> [Actions à mener]:
1: Répondez aux questions suivantes à partir de l'extrait sur la revue Monde Chinois :
(a) Dans quel numéro de la revue les articles ont-ils paru ?
(b) À quelle date Zygmunt Bauman est-il décédé ?
(c) À quoi l'auteur compare-t-il le brouillage des distinctions ?
2: D'après l'extrait sur la revue Monde Chinois, pourquoi l'auteur trouve-t-il très intéressant le brouillage des distinctions ? Répondez en une à trois phrases.
3: Reprenez l'extrait sur la revue Monde Chinois là où il s'arrête et poursuivez-en la rédaction.

> [Extrait choisi]:
════════════════════

Chacun a écrit un article dans le numéro 48 de la revue Monde Chinois. Dans l'éditorial co-signé Emmanuel Dubois de Prisque et Jean-Yves Heurtebise, il est indiqué "par coïncidence dont l'Histoire a le secret, le 9 janvier 2017, quelques jours avant l'investiture de Donald Trump décédait le philosophe juif polonais, naturalisé britannique, Zygmunt Bauman, qui dans son oeuvre démontra à quel point la société postmoderne qui est la nôtre est marquée par un brouillage de toutes les distinctions qui restaient fondatrices de la modernité". 

Pour ma part, ce brouillage est très intéressant, car il est créatif. Il est comme le déséquilibre permanent de la marche. En ce sens, il nous fait revenir à ce que l'humanité a oublié d'elle-même : le nomadisme. 

La revue se propose de résoudre une équation nouvelle "quel type d'influence l'administration de Trump pourra-t-elle exercer dans des pays situés dans la proximité immédiate de la Chine, où Pékin semble vouloir avancer ses pions de façon résolue, dans un contexte d'interrogations profondes sur la présence américaine ?"

════════════════════

> [Extrait des données]:
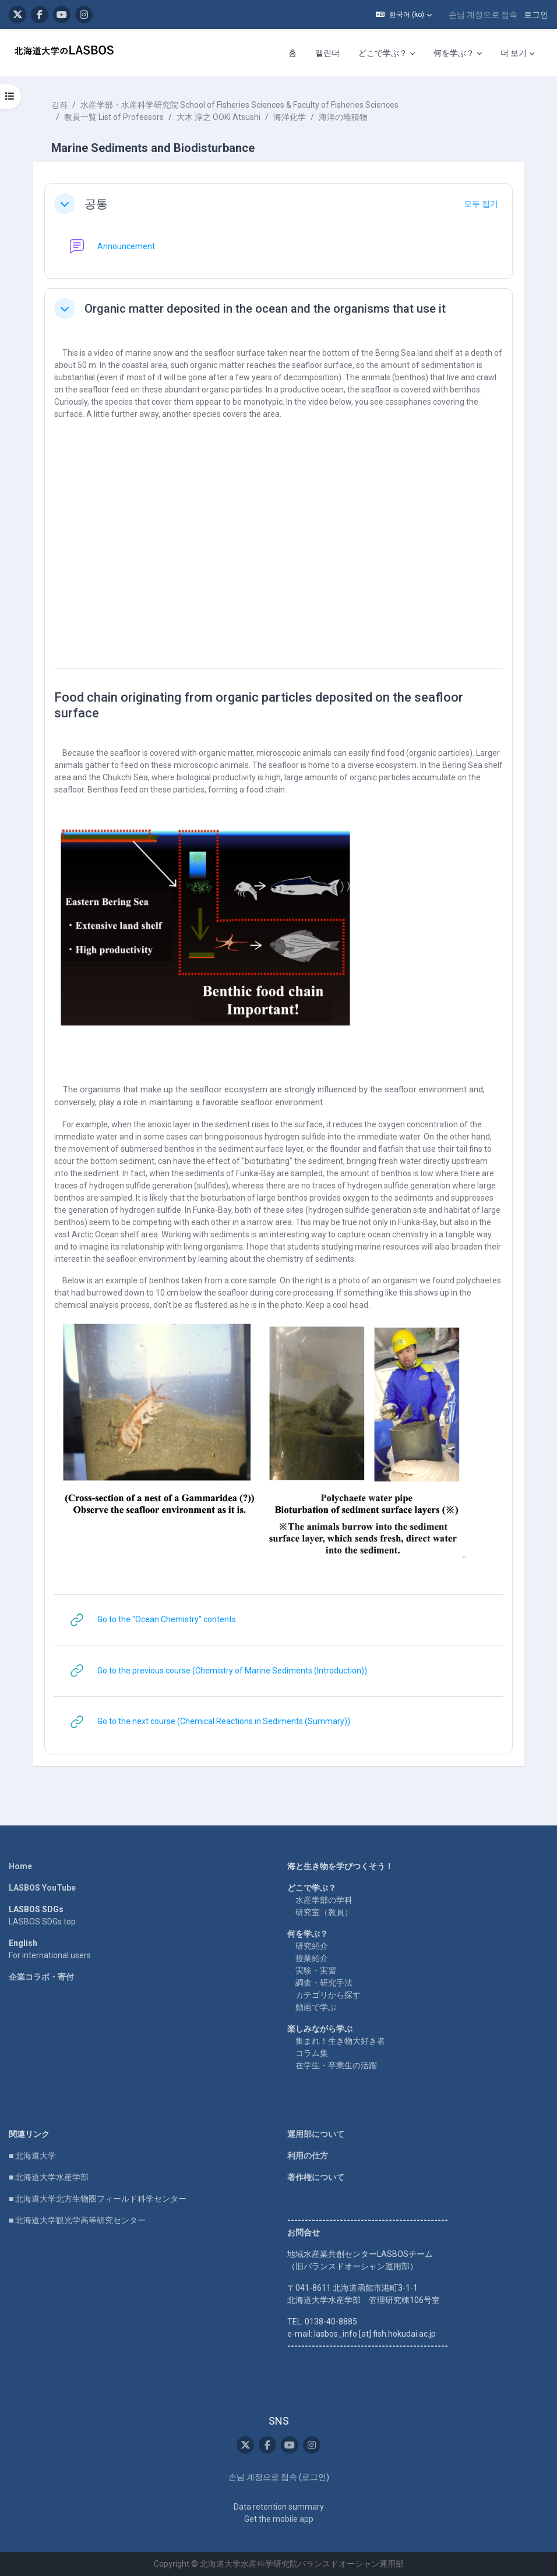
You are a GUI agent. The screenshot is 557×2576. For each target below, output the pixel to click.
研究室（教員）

════════════════════

> [Résultats obtenus]:
1:
(a) Dans le numéro 48.
(b) Le 9 janvier 2017.
(c) Au déséquilibre permanent de la marche.

2: L'auteur trouve ce brouillage très intéressant parce qu'il est créatif. Semblable au déséquilibre permanent de la marche, il ramène l'humanité au nomadisme qu'elle a oublié d'elle-même.

3:
Ce sont en suite quinze articles qui sont proposés aux yeux du lecteur attentifs. Des articles pointus, longuement muris de recherches et de confrontations. Ce matin, quatre auteurs ont présenté les grandes lignas de leurs articles. Yannick Mireur propose une mise à plat explicite de la stratégie chinoise en mer de Chine afin de clarifier des enjeux commerciaux avec les Etats-Unis. Pascal Abb pose habilement la question de l'élection de Trump dans les yeux chinois. Résonne quelque part un "mais comment est-ce possible ?" Emmanuel Dubois de Prisque  propose un regard différent en partant de l'analyse de certains discours de Xi Jinping, il propose de s'interroger sur le côté législatif ancestral de la Chine. Cet aspect serait-il un empêchement pour la Chine d'avancer librement pour prendre la place de numéro un mondial ? Enfin Benoît de Tréglodé nous dessine la politique vietnamienne avec comme facteur la Chine. A-t-elle plusieurs possibilités ? Doit-elle valoriser ses échanges avec les États-Unis ou bien tenter un équilibre dangereux entre deux puissances ?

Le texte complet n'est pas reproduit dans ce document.